### Work to be completed
Please retype exactly the lines from the one containing "The width and" through the end of the records, leaving out the pictures.

━━━━━ Records for processing

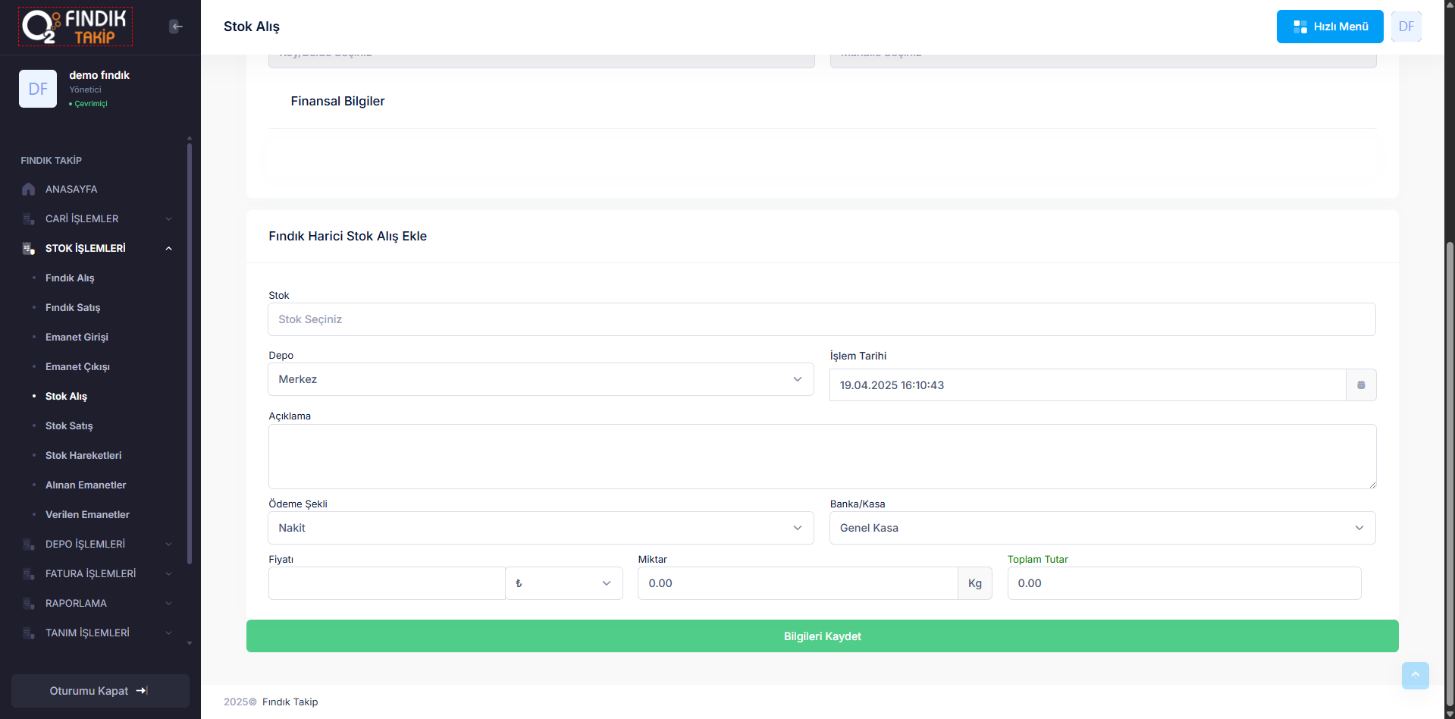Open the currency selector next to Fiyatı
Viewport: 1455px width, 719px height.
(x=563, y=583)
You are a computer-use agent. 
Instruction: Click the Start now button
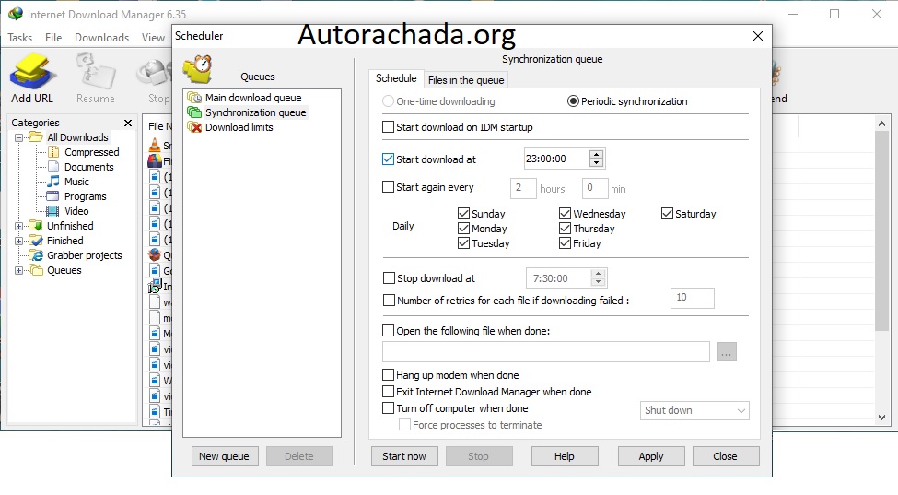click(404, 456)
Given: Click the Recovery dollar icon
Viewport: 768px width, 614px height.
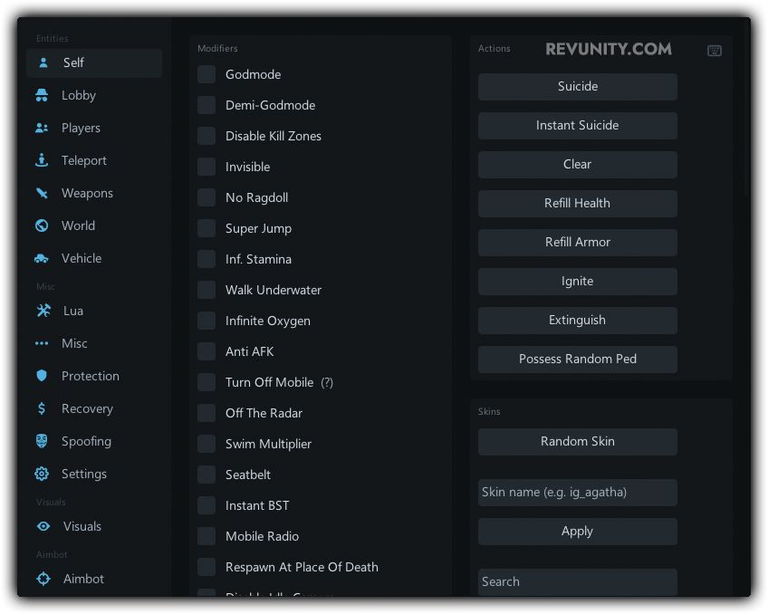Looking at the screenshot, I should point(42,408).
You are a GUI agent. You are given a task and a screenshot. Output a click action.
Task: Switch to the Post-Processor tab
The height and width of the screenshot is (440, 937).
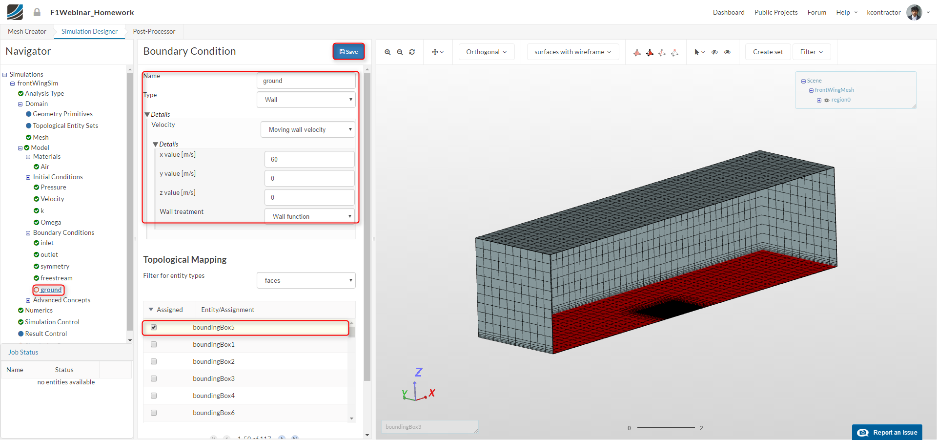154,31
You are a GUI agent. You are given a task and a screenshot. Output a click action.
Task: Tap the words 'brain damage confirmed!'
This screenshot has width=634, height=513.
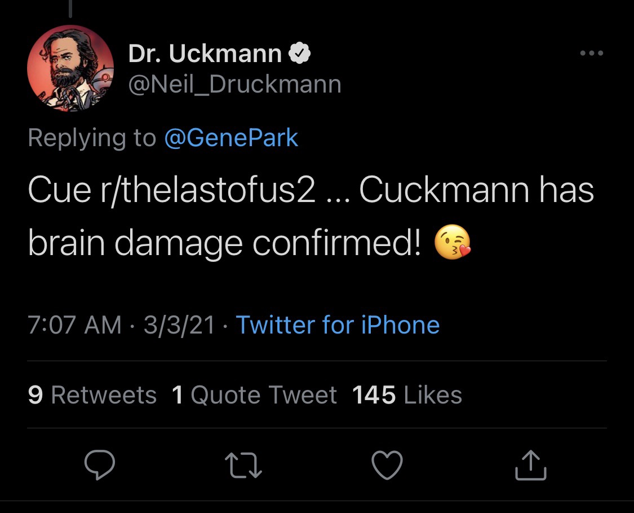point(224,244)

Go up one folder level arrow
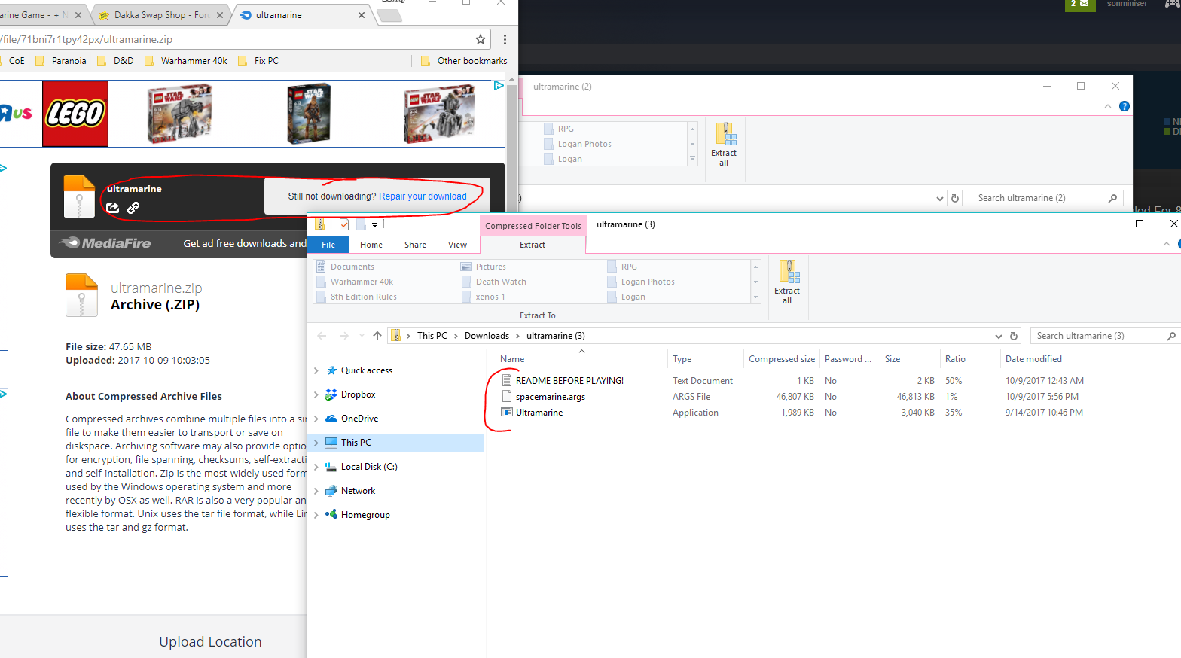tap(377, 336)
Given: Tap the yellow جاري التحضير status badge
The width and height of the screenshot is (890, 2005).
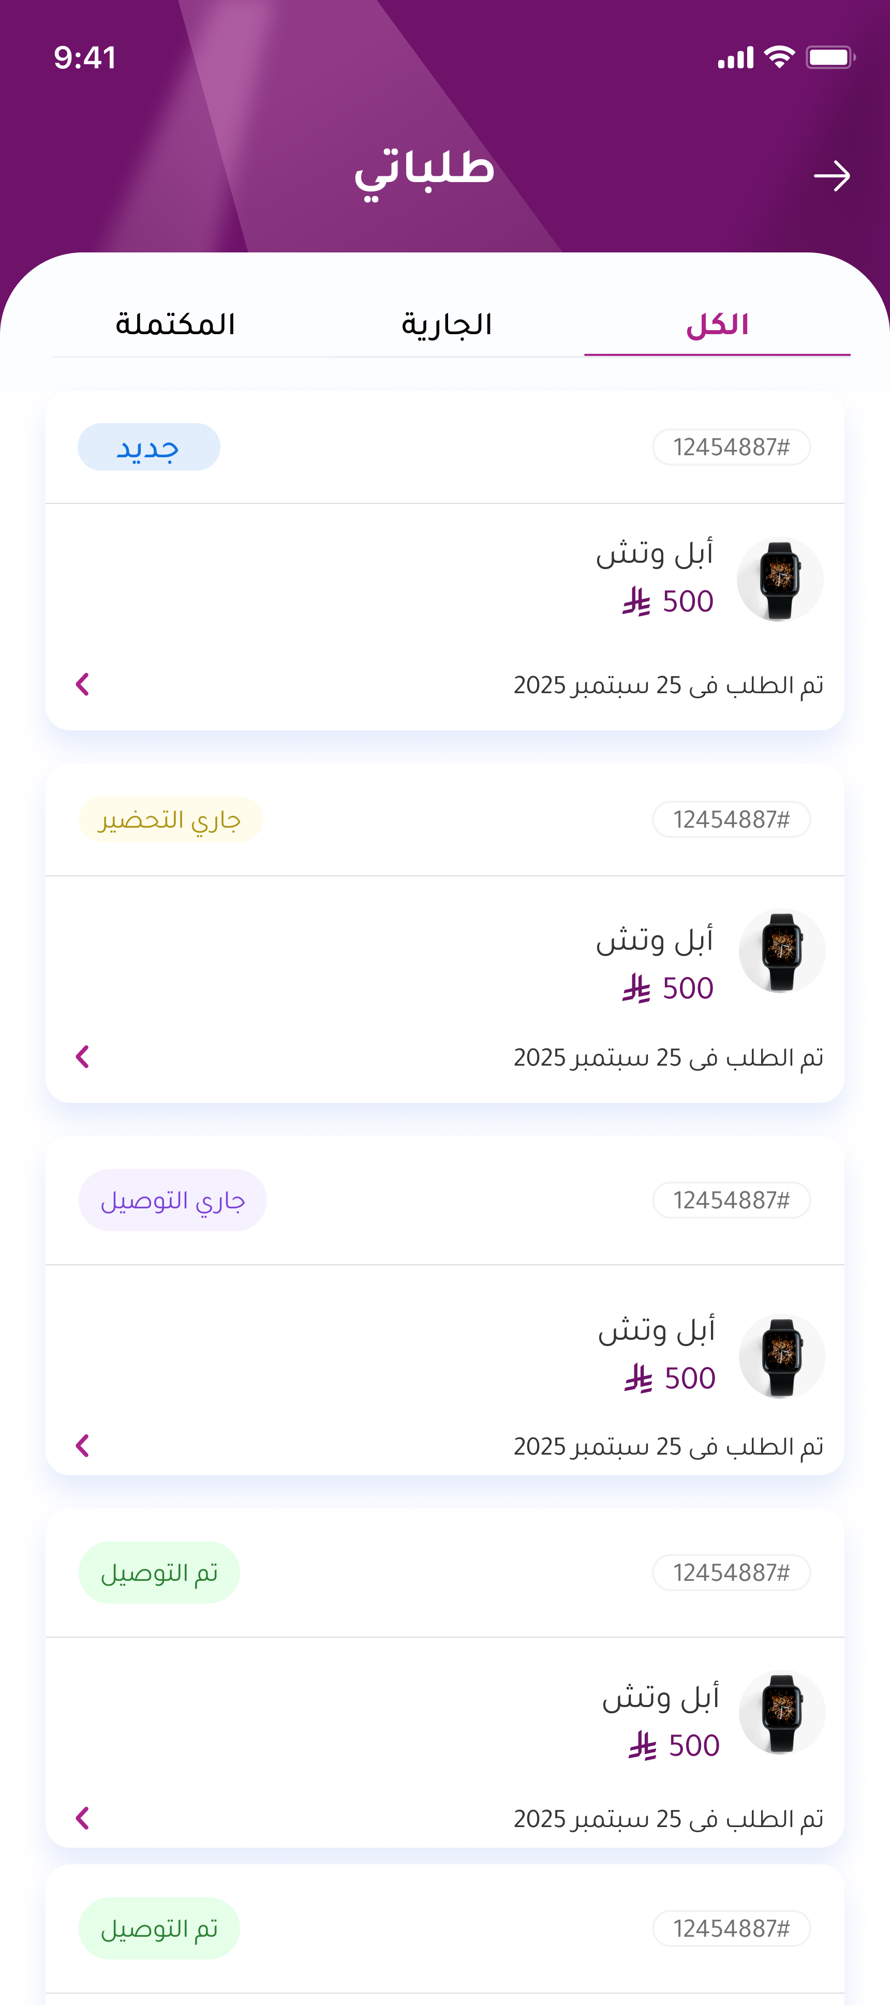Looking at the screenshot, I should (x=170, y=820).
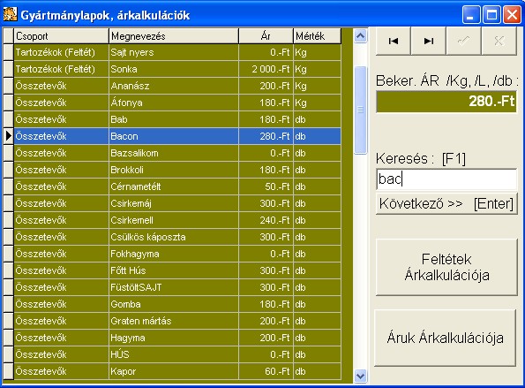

━━━━━━━━━━

### Answer for this exercise
The width and height of the screenshot is (890, 2005).
Looking at the screenshot, I should (x=170, y=820).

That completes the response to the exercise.